Parité tarifaire pour les hôteliers : et maintenant on fait quoi ?

Ces dernières semaines, nombreux médias se sont fait l’écho du jugement rendu le 7 mai dans lequel le tribunal de commerce de Paris a déclaré « nulles » les clauses de parité tarifaire d’Expedia. Il était temps !

Cette décision, nous l’avions anticipé dès 2011 en supprimant des contrats cette « fameuse » clause. En dehors de l’aspect douteux d’un point de vue droit de la concurrence, nous estimions déjà à l’époque qu’il était impossible de l’appliquer et qu’elle aurait plutôt tendance à compliquer les relations avec nos 4500 partenaires hôteliers plutôt qu’à promouvoir un esprit de partenariat à moyen terme.

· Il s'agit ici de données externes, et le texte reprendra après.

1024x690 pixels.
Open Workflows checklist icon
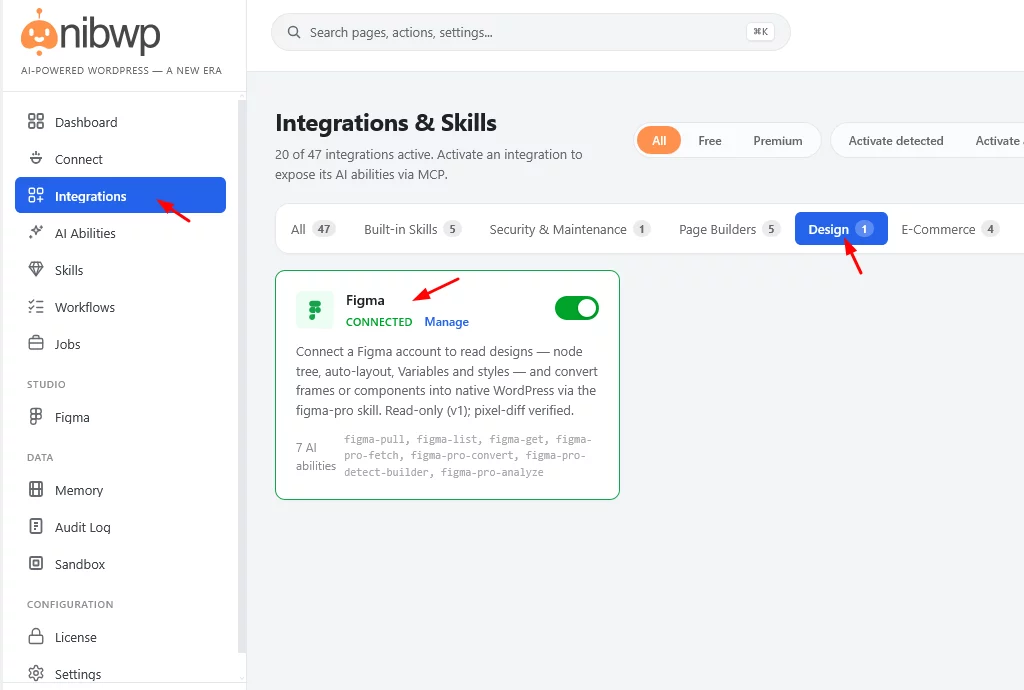tap(36, 306)
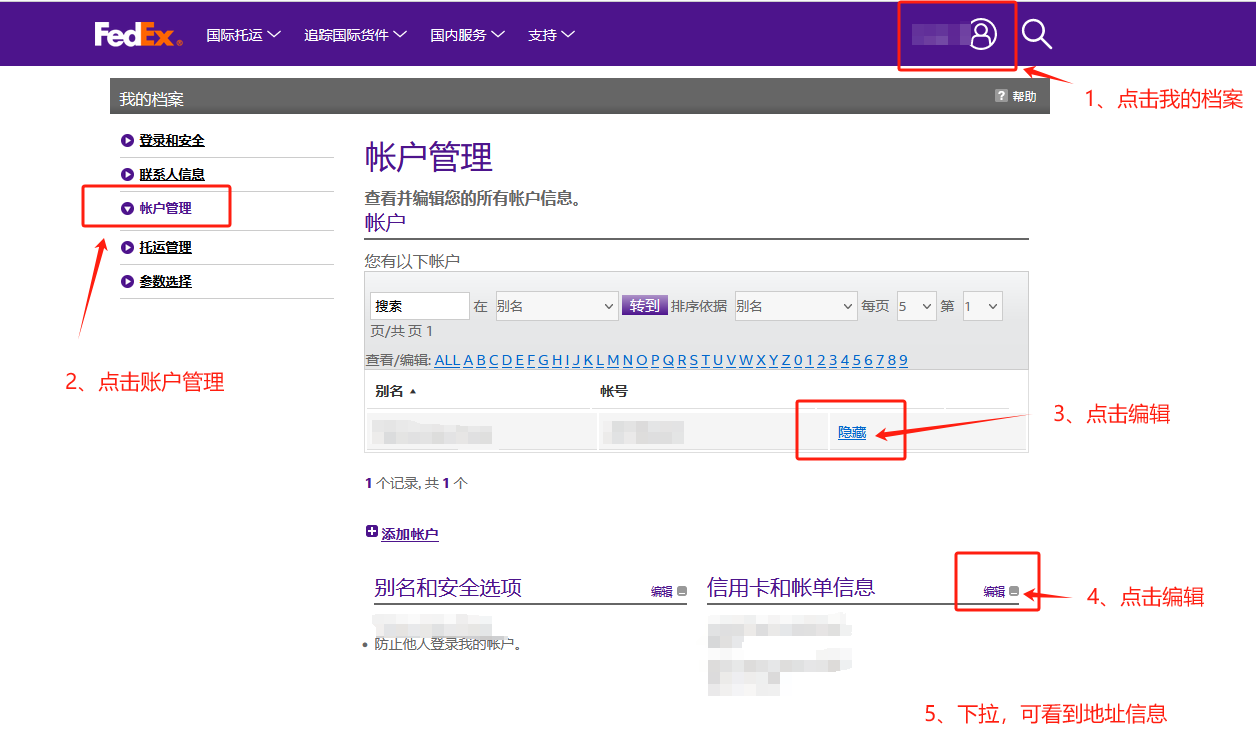1256x749 pixels.
Task: Click the FedEx logo
Action: [138, 35]
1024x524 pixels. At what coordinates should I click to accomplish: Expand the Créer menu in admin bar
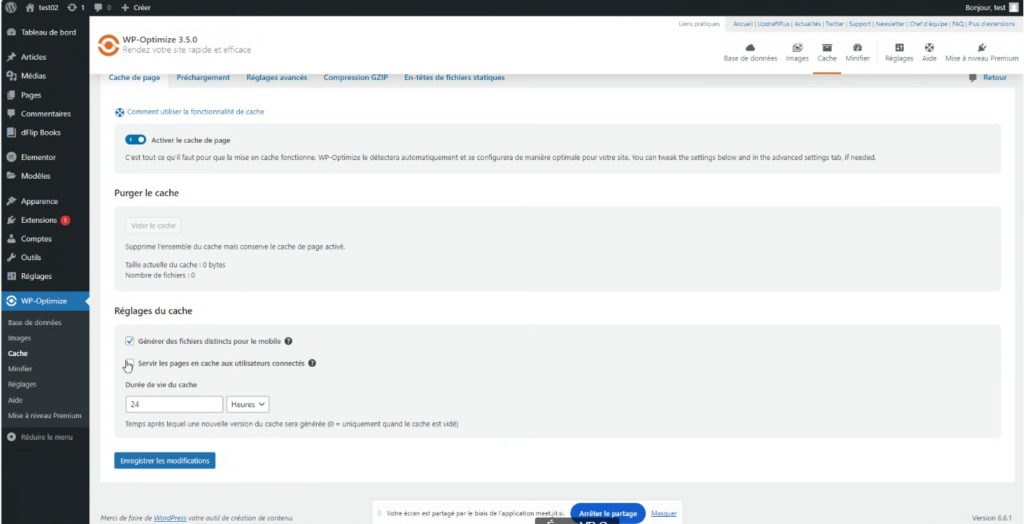(138, 7)
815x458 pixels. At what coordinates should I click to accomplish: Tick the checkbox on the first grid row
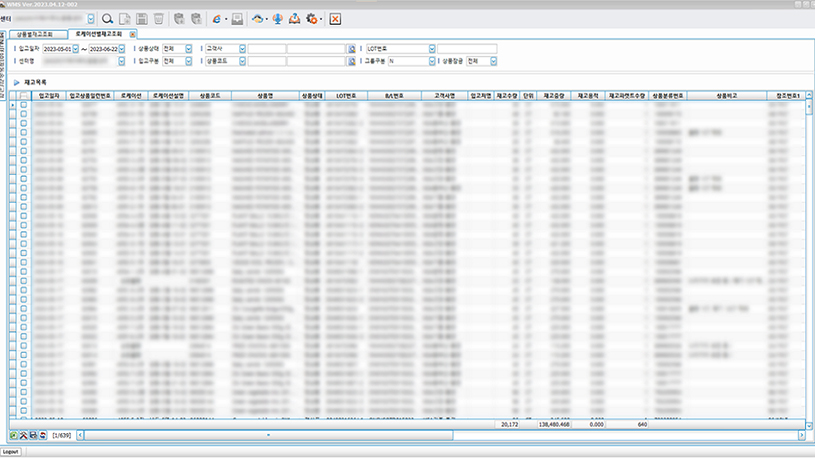(x=24, y=106)
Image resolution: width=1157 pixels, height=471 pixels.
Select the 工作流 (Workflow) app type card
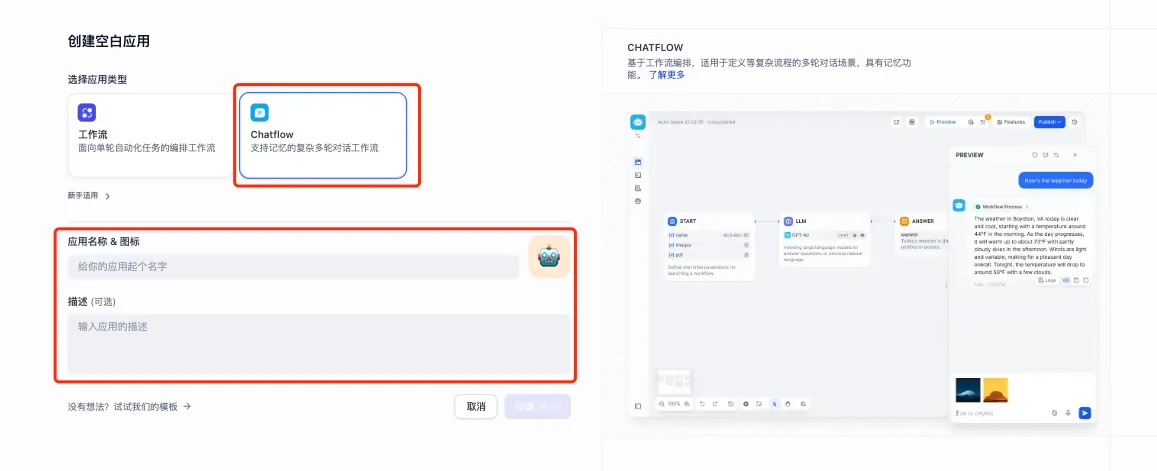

Mais maintenant qu’est-ce que cela va changer pour les hôteliers ? Sans doute pas grand-chose… car il ne faut pas croire qu’à long terme un hôtelier pourra sous-couper les prix affichés sur les grands sites de réservation d’hôtel. Si cela devait être trop flagrant, la réaction de ces derniers sera de dire tout simplement à l’hôtelier qu’il n’a plus intérêt à le distribuer sur son site et de mettre fin au contrat de commercialisation ou de moins le mettre en avant.

Actuellement, en tant que site de réservation en ligne, nous estimons, qu’à prix identique, près d’1/3 de nos clients finissent par réserver directement auprès de l’hôtelier soit par téléphone ou par Internet dans un souci de sécurité ou pour une question de principe. Alors si l’hôtelier venait à proposer des prix inférieurs, ce % augmenterait de près de 100%. Nous aurions ainsi fait tout le travail d’acquisition du consommateur qui n’aurait pas trouvé cet hôtel sans nous et tout cela… gratuitement, alors que pour 100 euros de marge, nous dépensons actuellement plus de la moitié en coûts de commercialisation.

Cette clause de parité étant annulée, il est  temps pour les hôteliers de revenir aux fondamentaux s’ils veulent diminuer la hausse importante des coûts liée à l’arrivée d’Internet :

-   Le premier réflexe est d’avoir une belle vitrine et un site de réservation efficace sur Internet, ainsi qu’un site mobile efficient. Je suis toujours surpris de voir qu’une grande part des hôteliers n’ont pas de moteur de réservation sur leur site, et encore moins sur le mobile (qui compte malgré tout pour 30% du trafic total aujourd’hui). Pour ceux qui en ont un, l’ergonomie est très très loin de l’expérience proposée sur un des grands sites de réservation d’hôtel,

- Le deuxième réflexe est de sélectionner ses partenaires pour limiter les effets de cannibalisation et éviter de devenir une simple « commodity ». Pour cela, l’hôtelier doit bien comprendre ses groupes clients potentiels et trouver des solutions pour les adresser. Les clients internationaux ne consultent pas les mêmes sites que les locaux, les clients corporate sont adressables différemment des clients vacanciers et des clients week-ends…   

-  Enfin, et c’est sans doute le principal, l’hôtelier doit investir sur la qualité de son produit à la fois pour encourager la fidélité de ses clients, la réputation de son hôtel sur les réseaux sociaux et pouvoir également augmenter ses prix.

Il ne faut donc pas croire que ce jugement changera la donne : il a eu la vertu au moins de montrer aux grands sites e-commerce qu’un hôtel n’est pas un simple produit qu’on affiche dans des rayons, et que les hôteliers n’allaient pas se laisser faire. En revanche il est temps désormais de ne pas tomber dans la naïveté et d’appréhender le marché complexe du e-commerce avec plus de rigueur sur le produit et le choix de ses partenaires.